Als raadsman van verdachte is ter terechtzitting aanwezig mr. J.C.B. Dionisius, advocaat te Breda.
De raadsman deelt mede door de verdachte uitdrukkelijk te zijn gemachtigd om namens hem de verdediging te voeren. Het hof stemt daarmee in.
(…)
De advocaat-generaal deelt mede:
(…)
Voorts is mij uit de systemen van het openbaar ministerie nog gebleken dat op 4 juli 2017 via snelrecht door de politierechter te Breda vonnis is gewezen ten aanzien van een feit met als pleegdatum 27 juni 2017.

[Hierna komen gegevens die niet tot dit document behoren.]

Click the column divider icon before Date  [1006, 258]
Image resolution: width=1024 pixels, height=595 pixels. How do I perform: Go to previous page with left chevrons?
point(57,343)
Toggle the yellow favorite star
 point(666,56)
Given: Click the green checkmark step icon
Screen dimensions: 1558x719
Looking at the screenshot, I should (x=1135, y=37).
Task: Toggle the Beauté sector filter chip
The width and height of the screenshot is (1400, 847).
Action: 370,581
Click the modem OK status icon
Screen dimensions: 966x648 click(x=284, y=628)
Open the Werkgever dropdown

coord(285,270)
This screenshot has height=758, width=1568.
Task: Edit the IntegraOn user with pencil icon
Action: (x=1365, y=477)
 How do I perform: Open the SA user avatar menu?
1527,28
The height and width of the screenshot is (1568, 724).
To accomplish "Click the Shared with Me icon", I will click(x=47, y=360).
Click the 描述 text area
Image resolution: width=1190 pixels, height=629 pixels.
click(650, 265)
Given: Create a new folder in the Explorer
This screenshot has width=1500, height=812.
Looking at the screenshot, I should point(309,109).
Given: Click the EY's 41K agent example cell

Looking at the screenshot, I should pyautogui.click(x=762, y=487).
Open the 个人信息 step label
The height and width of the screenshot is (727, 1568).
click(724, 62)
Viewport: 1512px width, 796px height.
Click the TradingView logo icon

De raadsman deelt hierop mede:
Op grond van de informatie die zojuist door de advocaat-generaal is verstrekt, wil ik het hof verzoeken om het onderzoek ter terechtzitting te schorsen. Hoewel ik door mijn cliënt ben gemachtigd, had ik gehoopt hem vandaag hier te treffen. Ik heb voorafgaande aan de zitting geprobeerd om verdachte te bereiken, ten einde hem te bewegen vandaag ter terechtzitting te verschijnen. Dit met name omdat ik geen toelichting kan geven op zijn persoonlijke omstandigheden. Ik beschik daarvoor over te weinig informatie. Ik heb ook telefonisch contact gezocht met het openbaar ministerie met de vraag of mijn cliënt van zijn vrijheid was beroofd en mij werd medegedeeld dat dit niet het geval was. Nu begrijp ik uit de informatie die zojuist door de advocaat-generaal is verstrekt dat er onlangs een behandeling van een strafzaak tegen mijn cliënt heeft plaatsgevonden. Mogelijk is hij in verband met die zaak van zijn vrijheid beroofd en kan ik alsnog contact met hem krijgen om te zorgen dat hij hier voor het hof verschijnt. Ik acht dit in belang van de gehele behandeling van de strafzaak en in het bijzonder voor een eventuele strafmaat.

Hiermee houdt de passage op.